A Florida bill that would make it legal to fire a warning shot at an attacker has advanced in the Florida legislature.

The bill, designed to expand the state’s “stand your ground” law, was approved by Florida’s Senate Judiciary Committee on Tuesday, report the Wall Street Journal Law Blog, the Tampa Tribune Fresh Squeezed blog and the Palm Beach Post.

Currently, Floridians may use deadly force, rather than retreating, to protect themselves when threatened with imminent harm or death. But some Floridians who used a gun to scare off an attacker, or to fire a warning shot, have been charged with aggravated assault under the state’s “10-20-Life” law, which imposes a 10-year sentence for using a gun in a crime and a 20-year sentence for firing a gun in a crime.

The bill would allow firing or pointing a gun in self-defense.

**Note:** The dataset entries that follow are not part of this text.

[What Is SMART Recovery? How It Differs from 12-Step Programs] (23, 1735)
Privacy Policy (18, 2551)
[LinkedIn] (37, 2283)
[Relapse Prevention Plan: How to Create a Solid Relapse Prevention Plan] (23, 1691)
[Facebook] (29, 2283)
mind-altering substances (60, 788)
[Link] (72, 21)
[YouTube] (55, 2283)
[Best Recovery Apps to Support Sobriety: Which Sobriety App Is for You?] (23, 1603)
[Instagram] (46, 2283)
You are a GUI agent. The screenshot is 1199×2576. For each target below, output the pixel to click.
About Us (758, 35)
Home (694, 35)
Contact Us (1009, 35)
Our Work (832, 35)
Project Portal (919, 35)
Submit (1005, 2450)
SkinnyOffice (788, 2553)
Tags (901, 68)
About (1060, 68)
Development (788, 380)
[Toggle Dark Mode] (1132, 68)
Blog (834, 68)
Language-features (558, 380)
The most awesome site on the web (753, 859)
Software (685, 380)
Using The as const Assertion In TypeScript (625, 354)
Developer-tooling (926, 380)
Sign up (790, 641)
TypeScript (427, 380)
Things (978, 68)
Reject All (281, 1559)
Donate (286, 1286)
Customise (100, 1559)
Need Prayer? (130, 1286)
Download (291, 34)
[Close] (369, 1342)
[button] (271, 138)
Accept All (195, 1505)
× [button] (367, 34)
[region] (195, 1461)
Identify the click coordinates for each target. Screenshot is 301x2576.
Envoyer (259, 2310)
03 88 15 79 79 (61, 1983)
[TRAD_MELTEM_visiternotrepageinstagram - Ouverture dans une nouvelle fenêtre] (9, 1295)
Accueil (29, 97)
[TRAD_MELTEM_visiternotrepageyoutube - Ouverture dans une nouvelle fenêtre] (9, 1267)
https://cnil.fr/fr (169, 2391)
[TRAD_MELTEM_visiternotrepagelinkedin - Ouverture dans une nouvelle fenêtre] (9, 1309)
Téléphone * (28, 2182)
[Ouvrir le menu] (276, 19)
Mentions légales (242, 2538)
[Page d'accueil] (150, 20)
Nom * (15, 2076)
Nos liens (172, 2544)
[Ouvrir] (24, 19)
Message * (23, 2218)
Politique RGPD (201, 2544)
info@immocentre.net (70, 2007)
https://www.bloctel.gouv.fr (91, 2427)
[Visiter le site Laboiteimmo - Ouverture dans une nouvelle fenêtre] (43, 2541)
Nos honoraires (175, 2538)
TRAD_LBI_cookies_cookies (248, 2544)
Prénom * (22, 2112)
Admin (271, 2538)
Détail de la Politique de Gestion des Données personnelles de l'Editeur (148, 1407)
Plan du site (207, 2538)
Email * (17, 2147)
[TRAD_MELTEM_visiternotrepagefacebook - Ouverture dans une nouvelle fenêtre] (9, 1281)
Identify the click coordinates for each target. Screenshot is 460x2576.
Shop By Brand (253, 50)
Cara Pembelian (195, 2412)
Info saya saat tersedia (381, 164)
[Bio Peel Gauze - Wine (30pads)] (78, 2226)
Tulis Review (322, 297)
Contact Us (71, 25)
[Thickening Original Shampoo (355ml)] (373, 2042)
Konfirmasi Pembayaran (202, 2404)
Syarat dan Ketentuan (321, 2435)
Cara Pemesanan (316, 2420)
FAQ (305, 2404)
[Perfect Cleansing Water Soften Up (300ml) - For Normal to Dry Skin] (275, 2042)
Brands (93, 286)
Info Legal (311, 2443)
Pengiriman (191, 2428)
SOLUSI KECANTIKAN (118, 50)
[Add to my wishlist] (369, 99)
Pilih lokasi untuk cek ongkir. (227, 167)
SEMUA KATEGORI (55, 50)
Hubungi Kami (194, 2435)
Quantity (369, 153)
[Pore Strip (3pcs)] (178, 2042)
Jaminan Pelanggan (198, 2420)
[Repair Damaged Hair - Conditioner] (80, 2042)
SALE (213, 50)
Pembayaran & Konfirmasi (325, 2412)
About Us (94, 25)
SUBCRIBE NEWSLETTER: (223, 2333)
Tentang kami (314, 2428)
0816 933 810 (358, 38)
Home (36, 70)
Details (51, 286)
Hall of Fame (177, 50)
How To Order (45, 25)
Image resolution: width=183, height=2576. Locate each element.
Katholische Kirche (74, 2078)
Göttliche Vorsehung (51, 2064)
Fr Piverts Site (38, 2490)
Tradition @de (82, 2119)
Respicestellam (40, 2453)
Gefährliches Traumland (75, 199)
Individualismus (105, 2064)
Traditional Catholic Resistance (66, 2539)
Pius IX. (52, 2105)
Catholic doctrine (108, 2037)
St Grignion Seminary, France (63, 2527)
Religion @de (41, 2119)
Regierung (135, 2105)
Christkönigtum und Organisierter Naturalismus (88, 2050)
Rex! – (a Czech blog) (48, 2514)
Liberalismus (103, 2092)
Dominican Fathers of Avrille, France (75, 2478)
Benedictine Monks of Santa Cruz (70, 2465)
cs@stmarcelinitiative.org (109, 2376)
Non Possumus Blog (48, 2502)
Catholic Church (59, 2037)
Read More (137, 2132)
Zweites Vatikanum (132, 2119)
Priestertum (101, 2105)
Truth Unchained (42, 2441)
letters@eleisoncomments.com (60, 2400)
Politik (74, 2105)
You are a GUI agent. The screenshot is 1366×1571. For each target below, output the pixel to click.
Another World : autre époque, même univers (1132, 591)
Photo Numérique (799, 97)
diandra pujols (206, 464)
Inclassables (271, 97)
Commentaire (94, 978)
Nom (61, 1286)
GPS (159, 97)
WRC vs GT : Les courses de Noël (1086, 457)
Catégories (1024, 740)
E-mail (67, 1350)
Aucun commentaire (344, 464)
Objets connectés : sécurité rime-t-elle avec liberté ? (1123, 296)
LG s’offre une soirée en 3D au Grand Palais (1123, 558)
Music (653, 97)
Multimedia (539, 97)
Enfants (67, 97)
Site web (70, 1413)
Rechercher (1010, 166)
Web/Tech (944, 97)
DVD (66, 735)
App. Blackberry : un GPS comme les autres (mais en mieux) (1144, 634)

The bill was largely a response to the prosecution of Marissa Alexander, who was sentenced to 20 years in prison for three counts of aggravated assault with a deadly weapon after firing what she said was a warning shot at her abusive husband. An appeals court overturned Alexander’s conviction in September because jurors were given improper instructions about the burden of proof needed for her self-defense claim, and granted her a retrial.

However, should she be convicted again, Alexander would now face 60 years in prison, according to the Florida Times-Union, because she would have to serve her sentence consecutively rather than concurrently. Her new trial is scheduled to begin on July 28.

Edited at 10:45 a.m. to add more details about Alexander’s new trial.